I'm getting really tired of the enshittification cycle. Learning about android verification and captcha changes recently has been another big frustration point. I moved to android as a more open alternative to apple just a few years ago, and to bitwarden from lastpass around the same time. I would like to just have these infrastructural services work well and quietly without thinking about them for many years. Do I really have to put up with this happening faster and faster for the rest of capitalism? (I think so)
>Do I really have to put up with this happening faster and faster for the rest of capitalism? (I think so)
no, if you relax the qualifier "without thinking" slightly and are okay with thinking for a few hours. There's so many off-the-shelf open source solutions now to just throw on a 5 bucks VPS, it costs you less time and money than switching or the premium plan of most of these individual services.
Bitwarden hasn’t “enshittified” anything. It’s all entirely speculative
Looks pretty bad regardless of speculation. There are enough red flags to warrant actions and to consider this another enshitification.
It has already enshitified. These changes are text book.
- Inclusion and Transparency values made more shitty
- Always free commitment removed. What? It’s right there “always”.
- Shittily hacking old blog post to become nonsensical
- Loss of confidence
- Stalling improvement cycle, no more repairs, just things quietly breaking and going bad.
I don’t wait for companies to enshittify anymore. When they start making decisions that look like they’re heading in that direction, I start looking for alternatives.
1 reply →
yet. The hallmarks of enshittification are there. We've all been through the cycle of "this product is too good to be true, and provides considerably more value than it costs" "Customer Acquisition/Market Capture" phase. And we know what has to come next. They have to make the product profitable, because you cant just burn up VC money forever.
Does a bear shit in the woods?
1 reply →
Vendors doing a rug-pull isn't just capitalism. China is adding DRM to AM radio: old receivers won't work. Heck, Soviet WWII ration cards no longer give turmips.

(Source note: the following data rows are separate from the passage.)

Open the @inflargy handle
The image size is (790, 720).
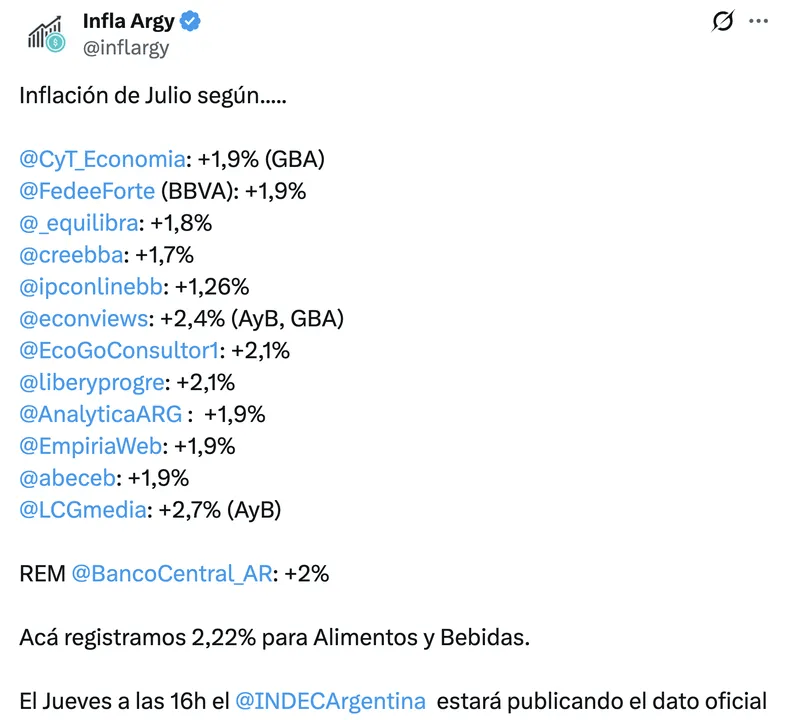126,48
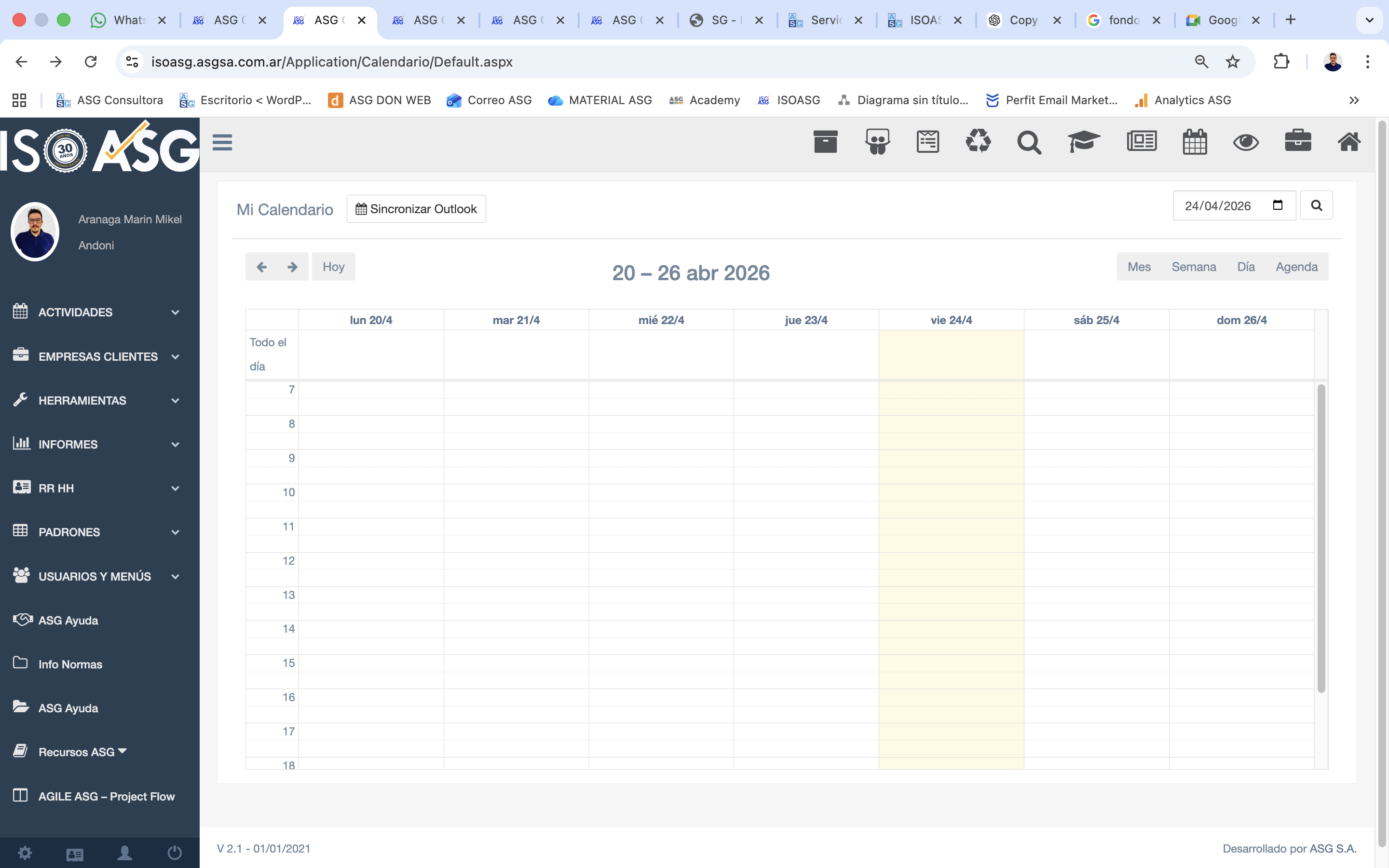Click the power logout icon in the sidebar footer
The width and height of the screenshot is (1389, 868).
[x=175, y=853]
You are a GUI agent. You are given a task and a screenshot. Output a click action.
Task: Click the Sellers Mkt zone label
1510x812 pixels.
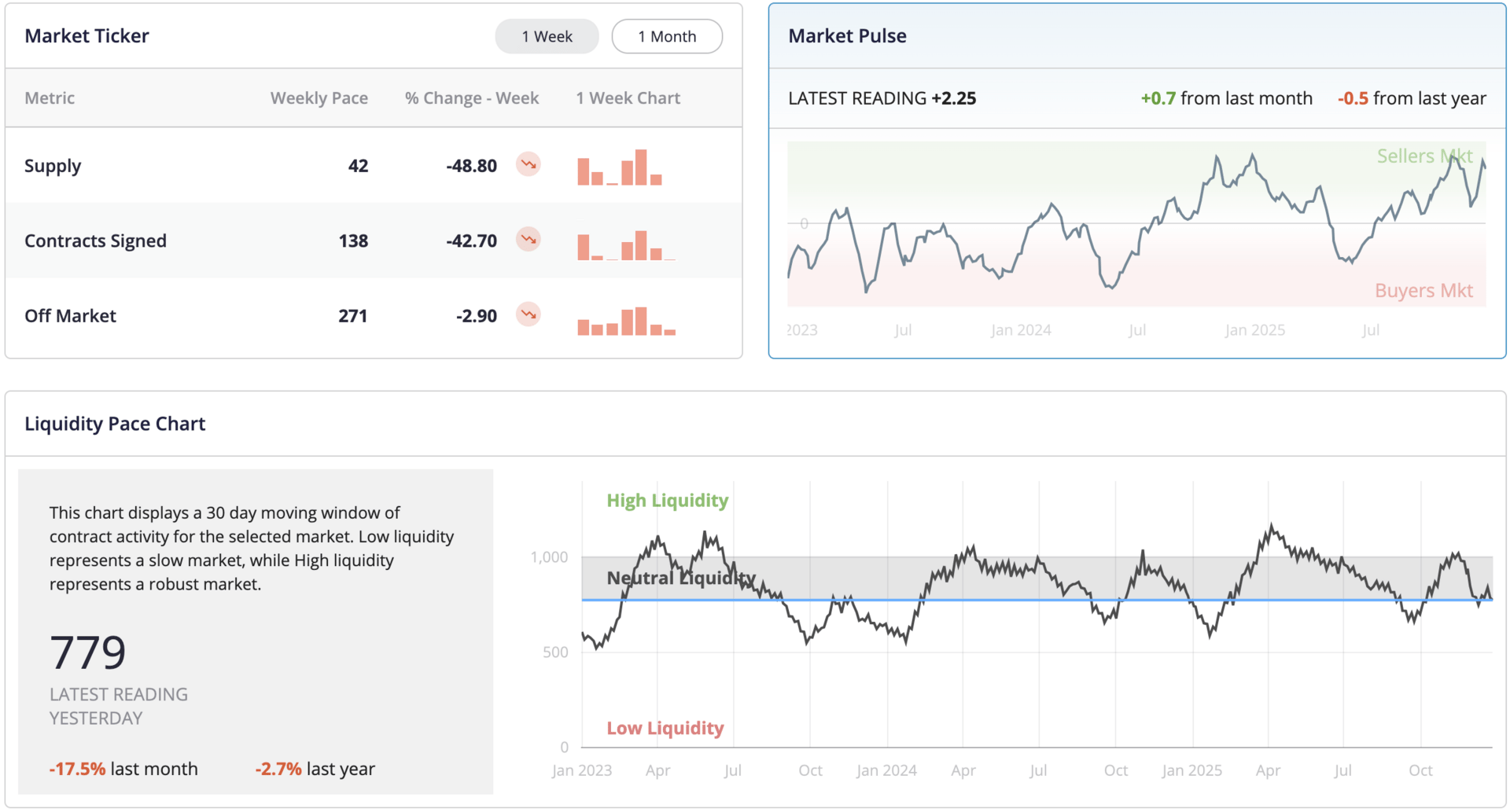tap(1424, 156)
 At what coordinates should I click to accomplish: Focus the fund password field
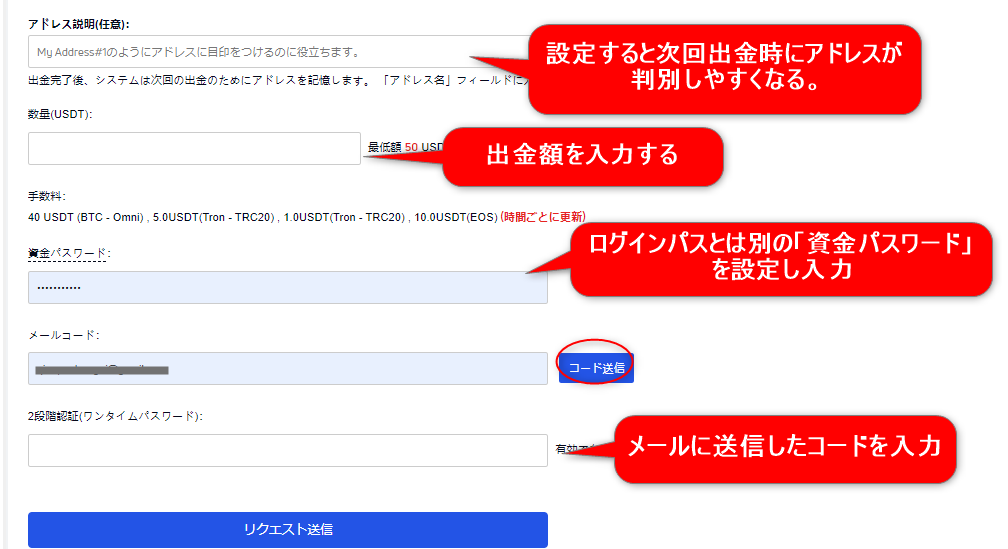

uh, by DRM you mean Digital Radio Mondiale[0], an open digital radio broadcasting standard? sure analog receivers won't work, but hardly a rugpull lol
[0]https://en.wikipedia.org/wiki/Digital_Radio_Mondiale
1 reply →
They're not doing it to increase margin. "Enshittification" or "rug-pulls" aren't when things get worse or things change, they're when the conditions that were used to attract an audience are changed in order to extract more margin after that audience is captured.
The larger exampls to compare them to would be "dumping." Dump subsidized, tariff-free corn in Mexico to make it unprofitable to farm corn in Mexico, and after all of the Mexican farmers go bust, buy their land and raise the price of corn to infinity while cheaping out on the quality of seed and handling. Enshittification. Rug-pull.
PE? Private Equity is the slippery slope to Public Enshitification.